The AGO showcased this Spanish tale on Wednesday evening. Although I wish I could tell you that it was a dark and stormy night when the screening took place. The truth was that it’s nearing Halloween season, so naturally it was in time for the showing of At Home With Monsters.

The film tells the story of a boy named Carlos, whose father is killed during the Spanish Civil War. It’s 1939, and the tale brings us a depth of mystique. If the headmistress with the beady eyes and the kid with the knife don’t wean you away, I don’t know what will.

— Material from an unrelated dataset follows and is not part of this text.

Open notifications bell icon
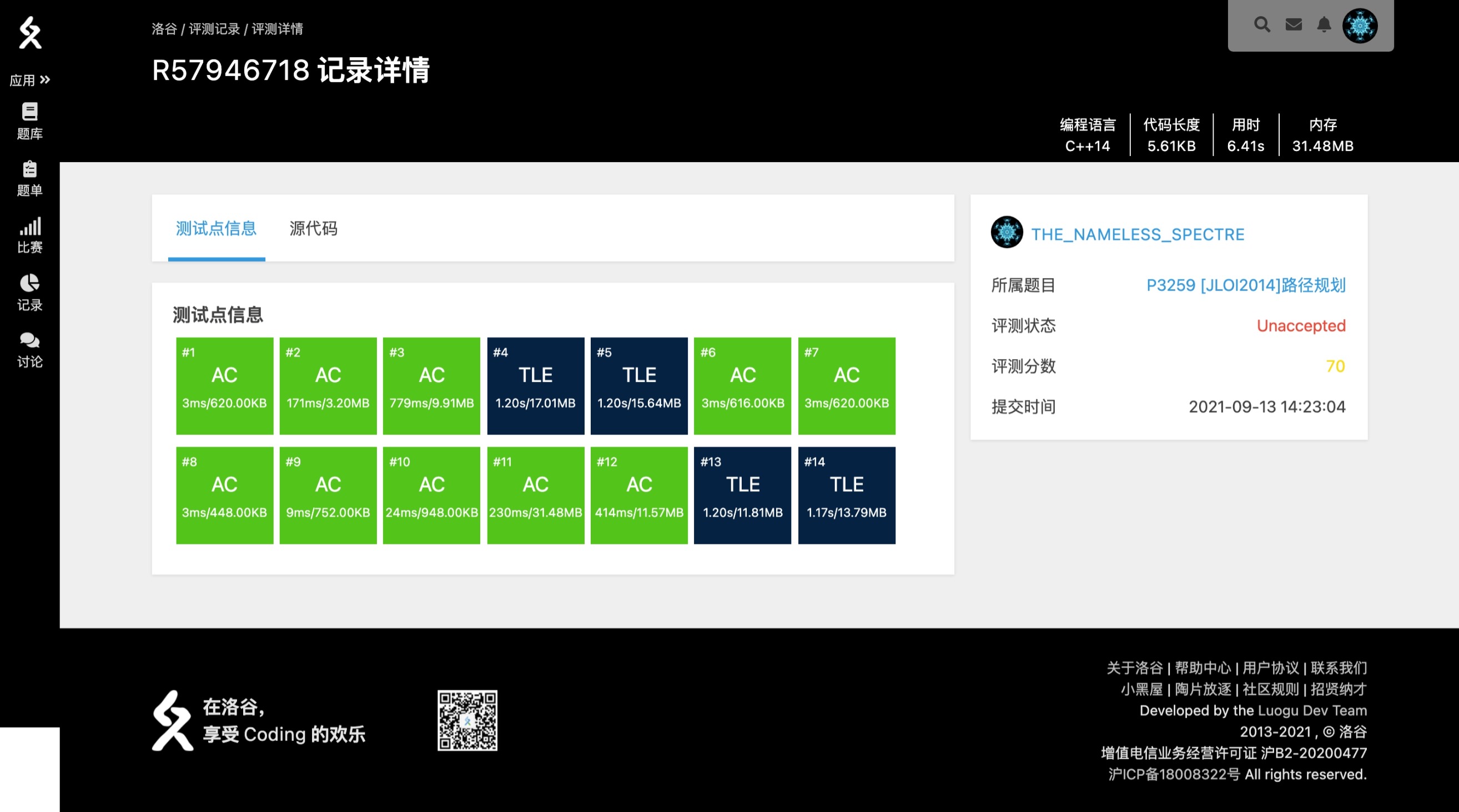Image resolution: width=1459 pixels, height=812 pixels. 1324,25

Before I viewed the film screening, I had to watch the trailer to make sure that I wouldn’t hide under my seat or hide under someone else’s seat. Midway through the trailer, it boasts the idea of a ghost as “a spirit trapped between two worlds.” After hearing this, I had the realization that the scariest thing about ghosts is that they can possibly exist in two places at once.

The orphanage that Carlos is sent off to isn’t horror-movie-scary. When given first glimpse of the orphanage, there’s a sense of ease. It’s quite the large facility, with a 17th century looking courtyard and fairly high ceilings. Pretty snazzy digs if you ask me.

The snazzy digs, however, quit living up to their name as soon as paranormal activity comes to a start. This movie isn’t scary because it mimics reality, it’s scary because it could happen. What Carlos goes through could happen to anyone, perhaps anytime, if you don’t play your cards right—or even if you do.

When Carlos sneaks out one night and sees the ghost of Santi, a boy who was killed at the orphanage by murderers, the small pale figure is drenched with blood around the top of his head. Do ghosts bleed? And if they do, wouldn’t that make them seem more mortal than they appear not to be? There are too many questions to be asked, and not enough seem to be answered.